- _Extracted records_:
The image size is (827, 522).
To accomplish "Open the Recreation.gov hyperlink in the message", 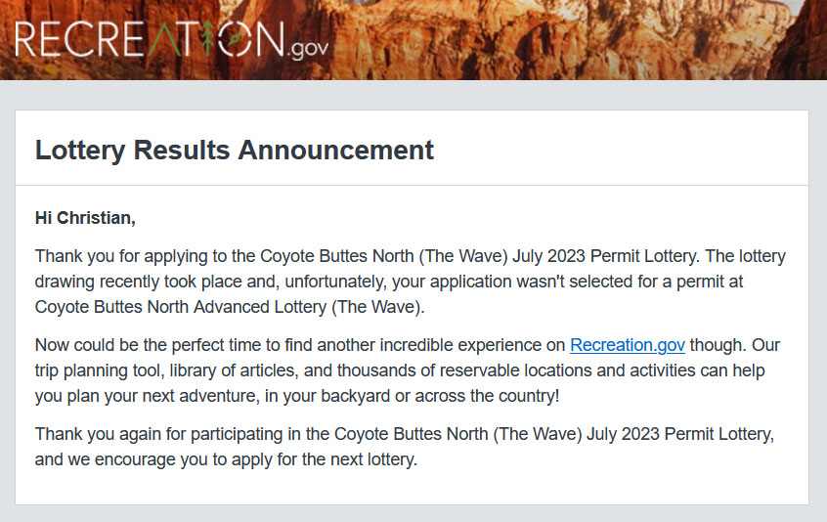I will coord(628,345).
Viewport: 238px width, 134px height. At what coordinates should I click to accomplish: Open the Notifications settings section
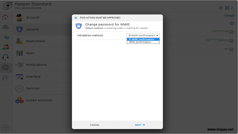coord(36,65)
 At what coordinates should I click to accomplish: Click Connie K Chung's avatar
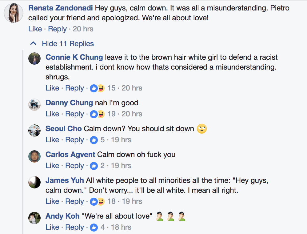pos(34,59)
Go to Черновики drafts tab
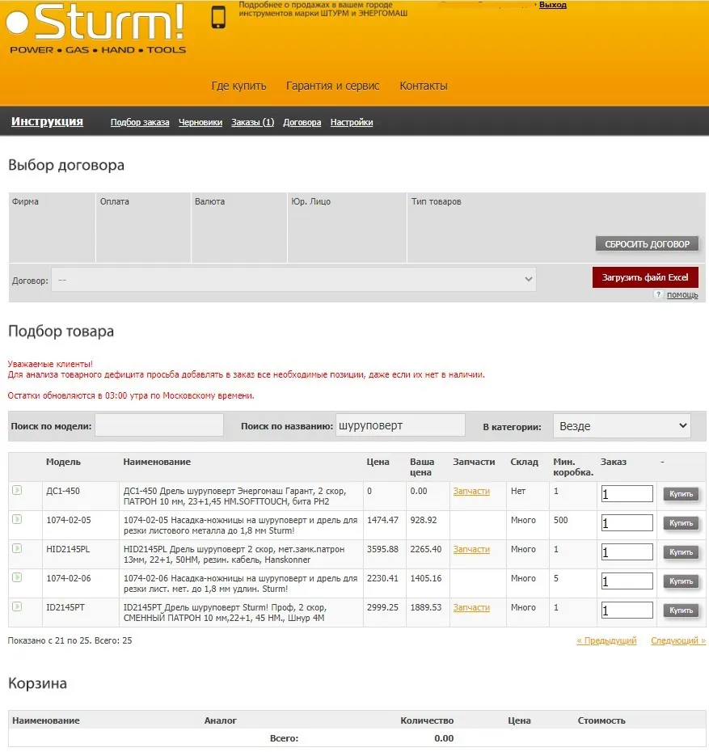The image size is (709, 752). (x=200, y=123)
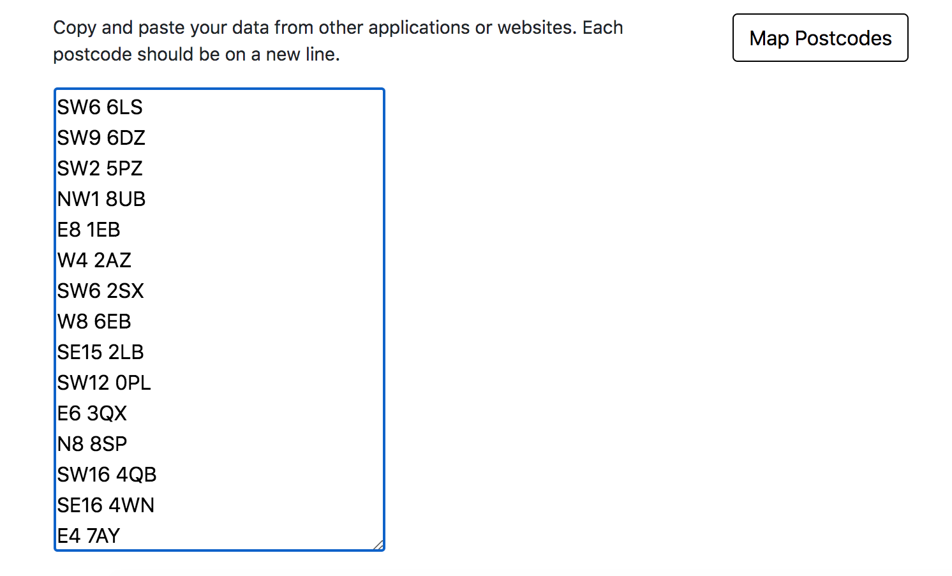Click the W4 2AZ entry
Viewport: 952px width, 576px height.
[x=94, y=260]
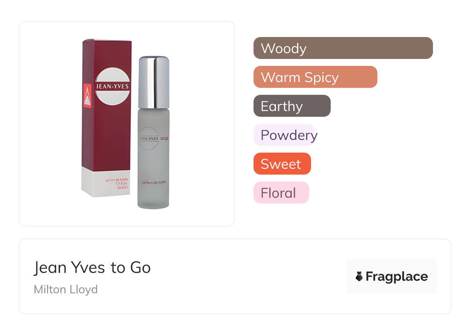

- _Exercise objective_:
Write the lines from the one containing "Viewport: 238px width, 134px" through the end of the data above exactly as they appear, and do not carry over any picture.

- _Task output_:
Viewport: 238px width, 134px height. At what coordinates should I click to accomplish: Open the Notifications settings section
coord(36,65)
 At what coordinates should I click to accomplish: Click Connie K Chung's avatar
pos(34,59)
Go to Черновики drafts tab
The image size is (709, 752). (x=200, y=123)
Click the W4 2AZ entry
Viewport: 952px width, 576px height.
[x=94, y=260]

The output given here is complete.